所给文本.
有了以上的bank conflict相关的概念和总结,可以分析上述分块+shared memory版本矩阵乘法算子是否存在bank conflict。
写数据
对于s_a共享内存,其情况如下示意图:
对应代码:
const int tid = blockDim.x * ty + tx;
int load_a_sh_m = tid>>1;
// 被2整除的就是0 不能整除的就是4
int load_a_sh_k = (tid&1)<<2;
for (int bk=0; bk<(K+BK-1)/BK;bk++){
//A的所在列
int load_a_gl_k = load_a_sh_k + bk*BK;
int a_gl_adress = load_a_gl_m * K + load_a_gl_k;
//把A中的以a_gl_adress为起点的4个元素复制到s_a中以[load_a_sh_m]*[load_a_sh_k]为起点的4个地址上
FLOAT4(s_a[load_a_sh_m][load_a_sh_k]) = FLOAT4(A[a_gl_adress]);
共享内存在写s_a的时候,每个线程采用float4*一次访问4个float32的数据,因此在考虑bank conflict的时候只需要考虑quarter-warp中的8个线程(这个8个线程构成一个memory transaction一次发射,原始的warp 32个线程的概念变为quarter-warp中的8个线程)。128*8的数据写入sharedMemory中,其bank分布、threads和data分布如上图。bank分布中的数字表示具体的那个bank,bank_layer表示bank的层序号;threads中的th0等表示线程id,一个block有255个线程,8个线程一组,形成一个quarter-warp(比如th0-th7)。一个quarter-warp内的8个线程并没有访问相同的bank中的不同层的数据(th0访问的是bank 0-3的第0层;th7访问的是bank28-31的第0层),因此对于写s_a的时候,sharedMemory不存在bank conflict。至于th8-th15访问了bank0-bank31的第二层,但是这个是其他的warp的线程所以不构成bank conflict。

数据集条目.
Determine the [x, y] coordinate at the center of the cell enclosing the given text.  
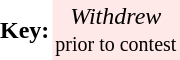
Withdrewprior to contest [116, 30]
Return the [X, Y] coordinate for the center point of the cell that contains the specified text.  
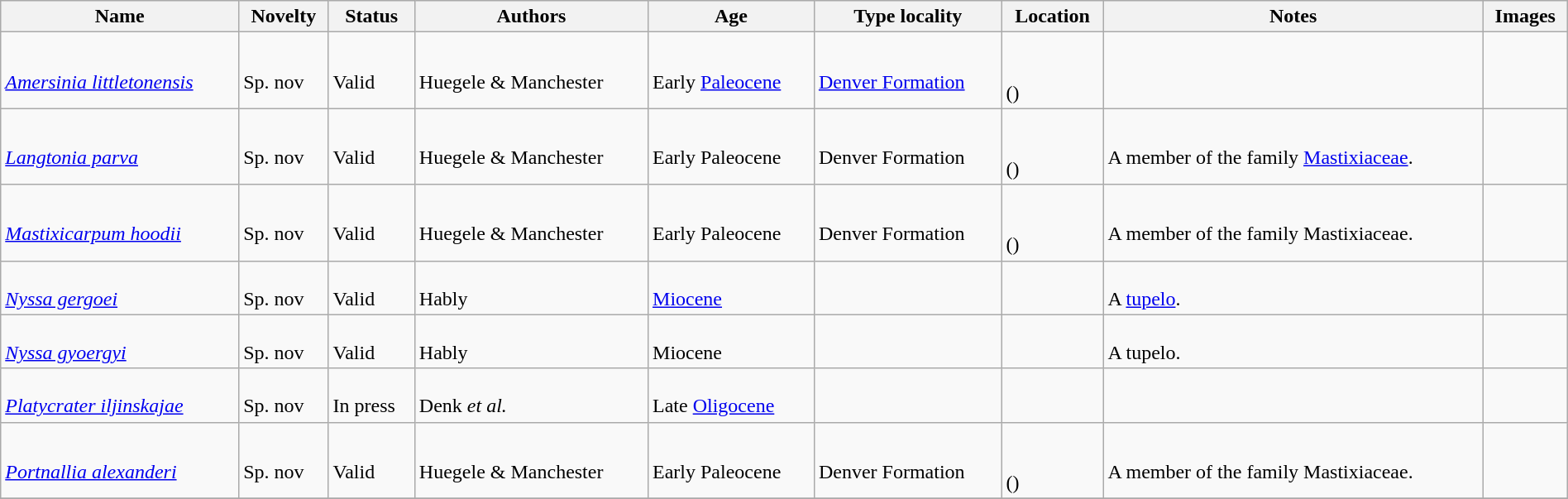
Denk et al. [531, 395]
Novelty [284, 17]
Name [120, 17]
Type locality [908, 17]
In press [371, 395]
Authors [531, 17]
Location [1052, 17]
Age [731, 17]
Late Oligocene [731, 395]
Portnallia alexanderi [120, 460]
Amersinia littletonensis [120, 70]
Nyssa gergoei [120, 288]
Nyssa gyoergyi [120, 341]
Langtonia parva [120, 146]
Images [1525, 17]
Notes [1293, 17]
Status [371, 17]
Mastixicarpum hoodii [120, 222]
Platycrater iljinskajae [120, 395]
From the cell containing the given text, extract its center point as [X, Y] coordinate. 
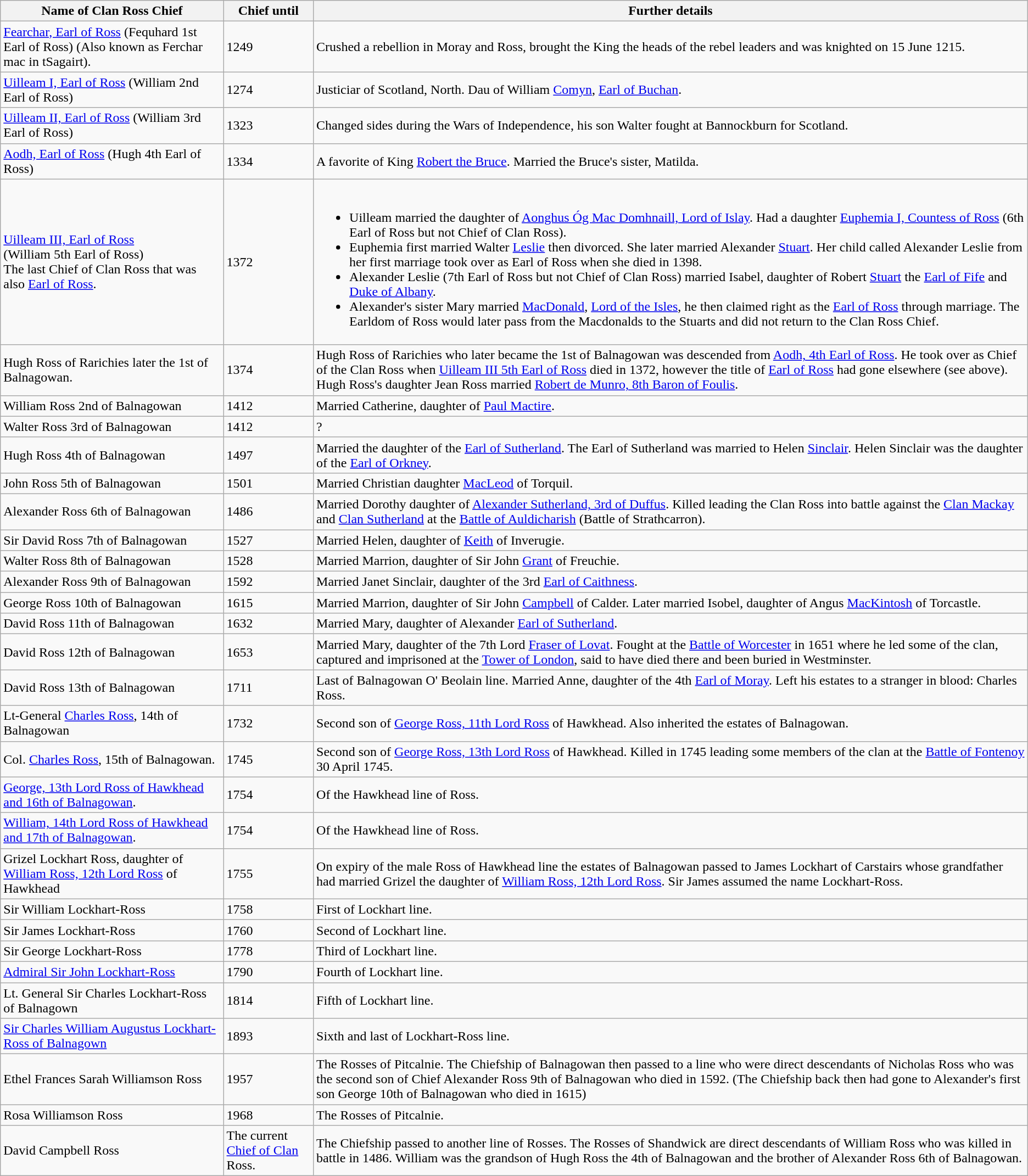
The current Chief of Clan Ross. [269, 1151]
1527 [269, 540]
Uilleam III, Earl of Ross(William 5th Earl of Ross)The last Chief of Clan Ross that was also Earl of Ross. [112, 262]
1968 [269, 1115]
Lt. General Sir Charles Lockhart-Ross of Balnagown [112, 1001]
1814 [269, 1001]
1632 [269, 624]
Name of Clan Ross Chief [112, 11]
1374 [269, 370]
1957 [269, 1080]
A favorite of King Robert the Bruce. Married the Bruce's sister, Matilda. [671, 161]
Fearchar, Earl of Ross (Fequhard 1st Earl of Ross) (Also known as Ferchar mac in tSagairt). [112, 47]
George Ross 10th of Balnagowan [112, 603]
Fourth of Lockhart line. [671, 972]
Married Helen, daughter of Keith of Inverugie. [671, 540]
Aodh, Earl of Ross (Hugh 4th Earl of Ross) [112, 161]
1653 [269, 652]
Sir William Lockhart-Ross [112, 909]
Fifth of Lockhart line. [671, 1001]
Married Mary, daughter of Alexander Earl of Sutherland. [671, 624]
1758 [269, 909]
David Ross 11th of Balnagowan [112, 624]
Walter Ross 3rd of Balnagowan [112, 427]
Admiral Sir John Lockhart-Ross [112, 972]
Crushed a rebellion in Moray and Ross, brought the King the heads of the rebel leaders and was knighted on 15 June 1215. [671, 47]
1486 [269, 512]
1274 [269, 90]
Sixth and last of Lockhart-Ross line. [671, 1037]
1893 [269, 1037]
Sir James Lockhart-Ross [112, 930]
1592 [269, 582]
1755 [269, 874]
Ethel Frances Sarah Williamson Ross [112, 1080]
? [671, 427]
1528 [269, 561]
George, 13th Lord Ross of Hawkhead and 16th of Balnagowan. [112, 795]
Uilleam II, Earl of Ross (William 3rd Earl of Ross) [112, 125]
John Ross 5th of Balnagowan [112, 483]
Changed sides during the Wars of Independence, his son Walter fought at Bannockburn for Scotland. [671, 125]
Uilleam I, Earl of Ross (William 2nd Earl of Ross) [112, 90]
1323 [269, 125]
Alexander Ross 6th of Balnagowan [112, 512]
Married Marrion, daughter of Sir John Campbell of Calder. Later married Isobel, daughter of Angus MacKintosh of Torcastle. [671, 603]
1760 [269, 930]
Hugh Ross 4th of Balnagowan [112, 455]
Hugh Ross of Rarichies later the 1st of Balnagowan. [112, 370]
Justiciar of Scotland, North. Dau of William Comyn, Earl of Buchan. [671, 90]
Second of Lockhart line. [671, 930]
Married Christian daughter MacLeod of Torquil. [671, 483]
Walter Ross 8th of Balnagowan [112, 561]
Alexander Ross 9th of Balnagowan [112, 582]
1711 [269, 688]
Rosa Williamson Ross [112, 1115]
1615 [269, 603]
David Ross 13th of Balnagowan [112, 688]
First of Lockhart line. [671, 909]
David Campbell Ross [112, 1151]
1372 [269, 262]
1497 [269, 455]
Sir George Lockhart-Ross [112, 951]
Sir David Ross 7th of Balnagowan [112, 540]
1790 [269, 972]
Last of Balnagowan O' Beolain line. Married Anne, daughter of the 4th Earl of Moray. Left his estates to a stranger in blood: Charles Ross. [671, 688]
Second son of George Ross, 11th Lord Ross of Hawkhead. Also inherited the estates of Balnagowan. [671, 724]
Married Janet Sinclair, daughter of the 3rd Earl of Caithness. [671, 582]
Further details [671, 11]
1249 [269, 47]
Third of Lockhart line. [671, 951]
Sir Charles William Augustus Lockhart-Ross of Balnagown [112, 1037]
1745 [269, 759]
Grizel Lockhart Ross, daughter of William Ross, 12th Lord Ross of Hawkhead [112, 874]
1778 [269, 951]
The Rosses of Pitcalnie. [671, 1115]
William Ross 2nd of Balnagowan [112, 406]
1334 [269, 161]
Married Marrion, daughter of Sir John Grant of Freuchie. [671, 561]
Col. Charles Ross, 15th of Balnagowan. [112, 759]
1732 [269, 724]
David Ross 12th of Balnagowan [112, 652]
Married Catherine, daughter of Paul Mactire. [671, 406]
Lt-General Charles Ross, 14th of Balnagowan [112, 724]
1501 [269, 483]
Second son of George Ross, 13th Lord Ross of Hawkhead. Killed in 1745 leading some members of the clan at the Battle of Fontenoy 30 April 1745. [671, 759]
William, 14th Lord Ross of Hawkhead and 17th of Balnagowan. [112, 830]
Chief until [269, 11]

执行任务.
你能从最后一句之后，把分析共享内存 bank conflict 的那段文字接着写下去吗？ 这些条目取自另一来源。

回复如下.
对于s_b共享内存,其情况如下示意图:
对于8*128的s_b其bank分布、threads和data分布如上图,每一行的128个位置被划分为4层bank(每层0-31号),写数据的时候同样的一个quarter-warp内的8个线程没有访问相同的bank中的不同层的数据(th0访问的是bank 0-3的第0层;th7访问的是bank28-31的第0层,也就是第一行的前32个元素),同理其余的线程以此类推,显而易见的没有构成bank conflict。
读数据
对于从share memory读数据到寄存器进行计算过程中,并没有采用float4*来读取共享内存中的数据,每个线程每次只访问一个数据(float32 4 byte),因此考虑bank冲突的时候需要考虑常规的一个warp中32个线程(一次memory transaction最多支持128 byte数据 32*1*4)的情形。
对应代码:
for(int j=0; j<BK; j++){
#pragma unroll
for(int m=0; m<TM; m++){
#pragma unroll
for(int n=0; n<TN; n++){
// sharedMemory s_a的行 针对不同的线程
int index_a_sh_m = ty*TM + m;
// sharedMemory s_b的列 针对不同的线程
int index_b_sh_n = tx*TN + n;
sub_c[m][n] += s_a[index_a_sh_m][j] * s_b[j][index_b_sh_n];
}
}
}
对于s_a的读取,bank、线程分布如下图
对于0-15号线程读取s_a中的前8号8列数据。当不同的线程一个读取前4行(第一层bank)的数据,一个线程读取后4行(第二层bank)的数据且是相同的bank的时候存在bank conflict (这个可能性是存在的,并不一定存在,有可能它们读取数据的时候是同步读取都读相同bank,层数和序号都相同);同样的16-31号线程之间也存在这样的bank conflict;而对于1-15号和16-31号两组线程间,也是存在bank conflict的。后续的线程每32为一组,组内存在bank conflict;组内的子组16个线程也是存在bank conflict。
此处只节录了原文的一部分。